Lotto di tre opuscoli riguardanti opere scritte da Giovanni Papini.

Autore: AA.VV.

Tipografo:

Dati tipografici:  anni '20 del XX secolo


Interessante lotto di tre opuscoli nei quali autori diversi si soffermano su alcune delle opere pubblicate da Giovanni Papini.

IL CARROCCIO. L'omo salvatico. [s.d.t.]. Pp. 195-210. Il saggio si conclude a p. 200, a seguire è  riportato il saggio Umilissime scuse, incompleto. Lievi mancanze e piccoli strappi marginali. Carta leggermente ed uniformente brunita, lievi fioriture.

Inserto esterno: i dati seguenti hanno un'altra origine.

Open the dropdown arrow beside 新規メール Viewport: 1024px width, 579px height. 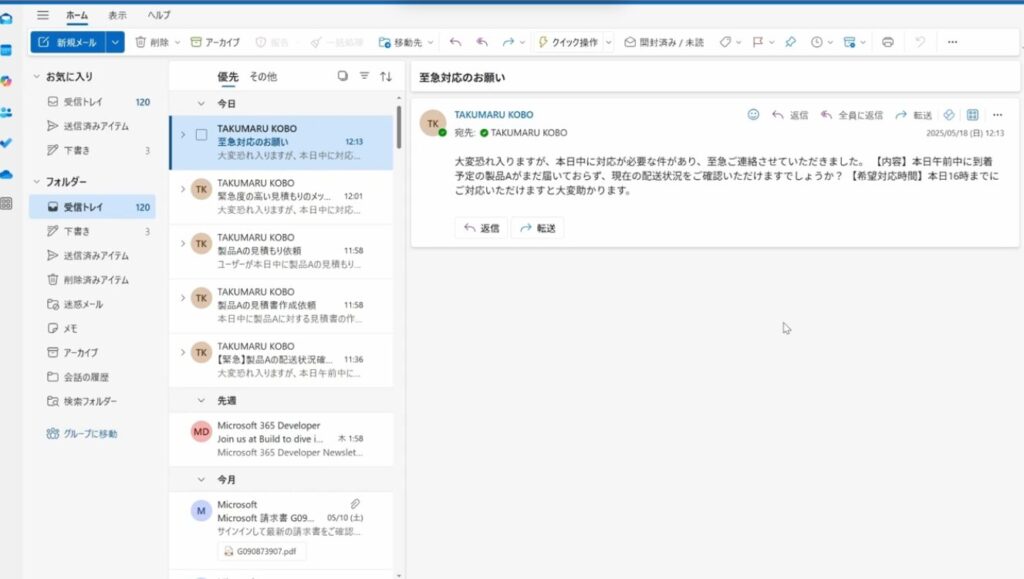(x=115, y=42)
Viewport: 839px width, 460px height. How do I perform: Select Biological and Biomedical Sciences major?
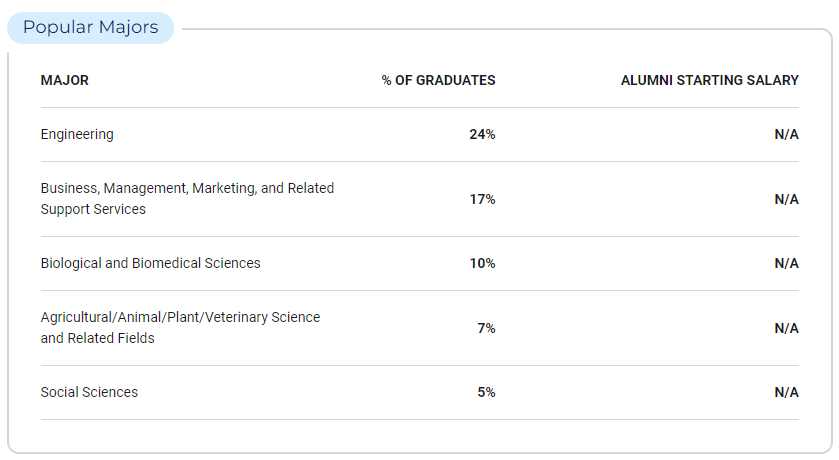[x=150, y=263]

GEMELLI, Agostino. L'evoluzione religiosa di Giovanni Papini. (Estratto da Vita e pensiero. Rassegna italiana di coltura. Anno VI - Vol. XII - Fasc. 94. Maggio 1921). [s.d.t.]. Pp. 257-268. Le  prime  otto carte sono scritte e numerato solo al recto, le  ultime due, invece, sono scritte e numerate al recto e al verso. Lievi mancanze e piccoli strappi marginali. Carta leggermente ed uniformente brunita, lievi fioriture.

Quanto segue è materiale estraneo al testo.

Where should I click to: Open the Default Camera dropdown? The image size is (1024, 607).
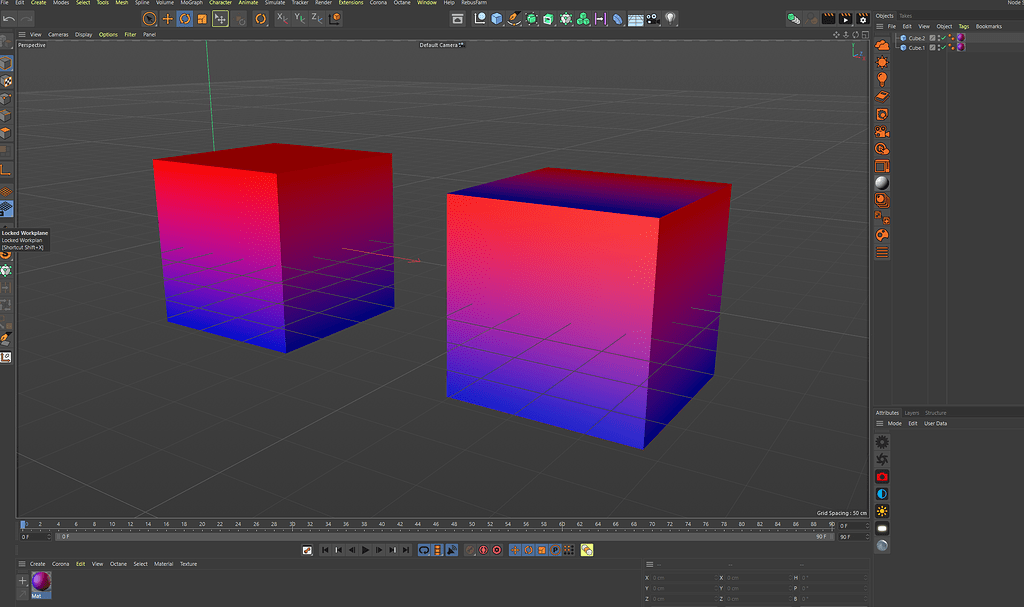pos(440,44)
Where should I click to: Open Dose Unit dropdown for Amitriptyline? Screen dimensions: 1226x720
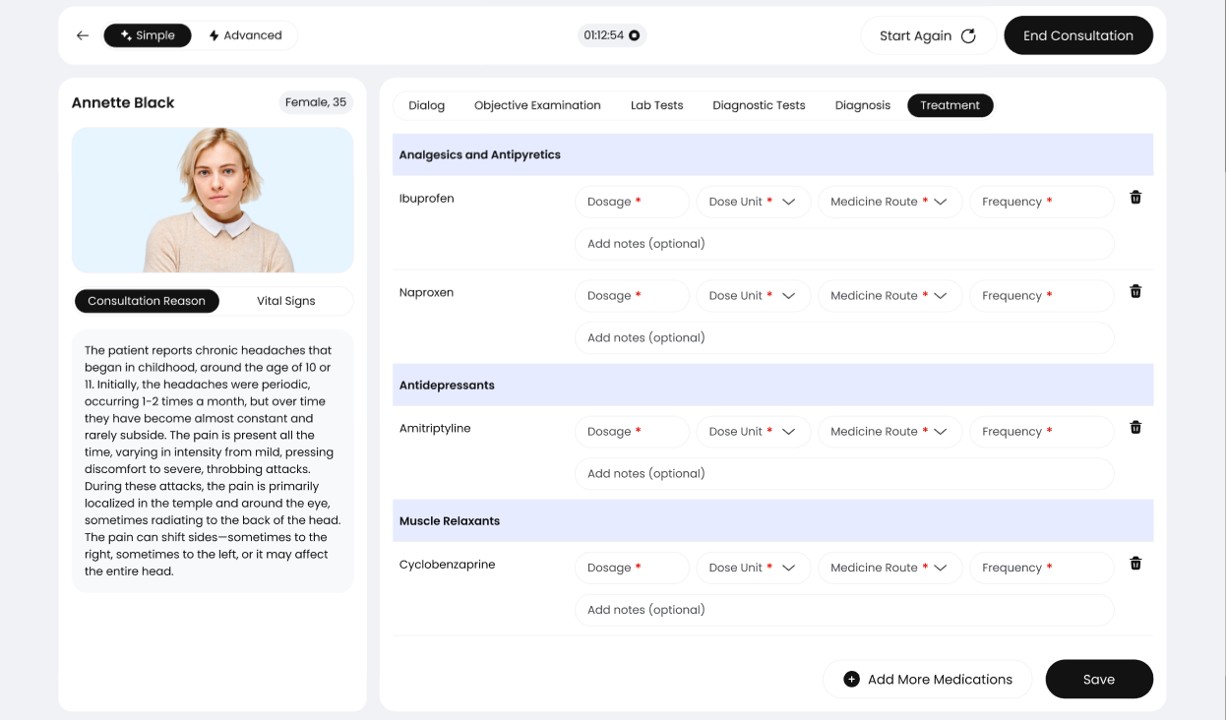(753, 432)
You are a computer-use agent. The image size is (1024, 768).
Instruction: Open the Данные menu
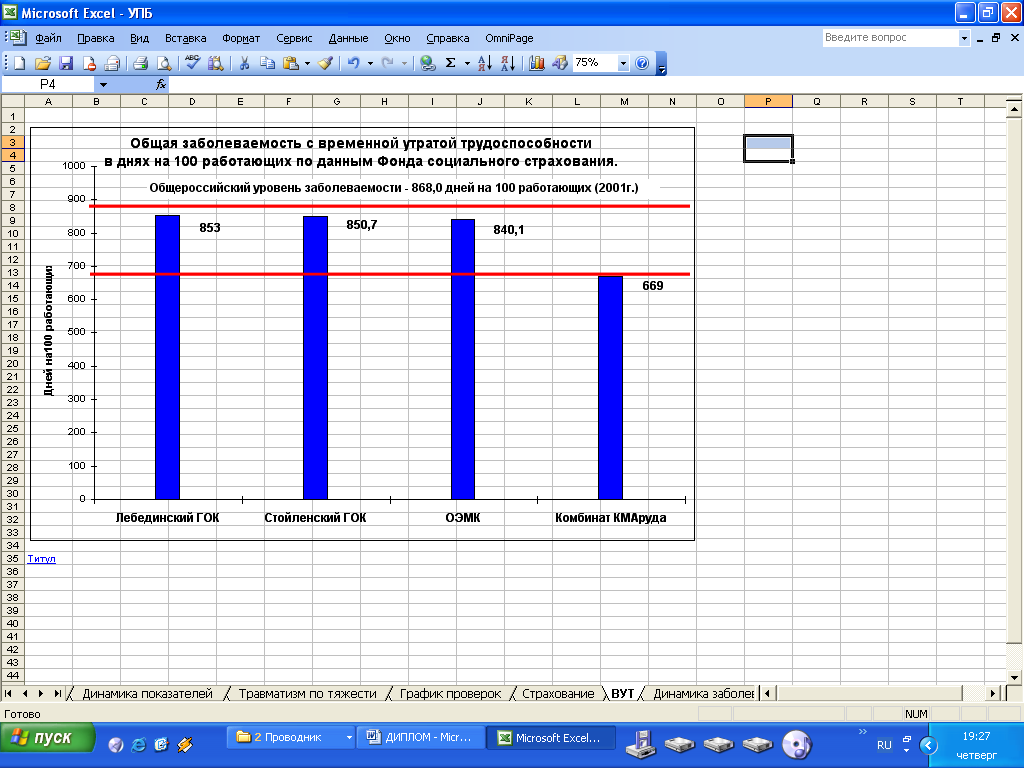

TREDICI, Giacinto. La "Storia di Cristo" di Giovanni Papini. [s.d.t.].Pp. [1], 164-166. Lievi mancanze e piccoli strappi marginali. Carta leggermente ed uniformente brunita, lievi fioriture. Nota manoscritta la margine superiore del recto della prima carta ("Amore muliebre" - maggio 921).

Giovanni Papini (Firenze, 1881 - 1956) è stato uno scrittore, poeta e saggista italiano. Terziario francescano, noto anche col nome religioso di fra' Bonaventura, è stato un intellettuale controverso e discusso, studioso di filosofia e religione, ma anche critico letterario e acceso polemista, divulgatore del pragmatismo e delle avanguardie storiche come il futurismo e il post-decadentismo. Sempre insoddisfatto e inquieto, passò da una posizione all'altra su più fronti: dall'anticlericalismo e ateismo più accesi passò al cattolicesimo, con punte di eterodossia e intransigenza; dal maledettismo ed interventismo convinto passò all'avversione verso la guerra. Nel corsò degli anni trenta aderì al fascismo, pur mantenendo un'avversione verso il nazismo e pentendosi poi del razzismo. Dopo la sua morte fu pressoché rimosso dalla grande letteratura per le sue scelte ideologiche. Solo più tardi fu recuperato e rivalutato: nel 1975 lo scrittore argentino Jorge Luis Borges lo definì un autore "immeritatamente dimenticato".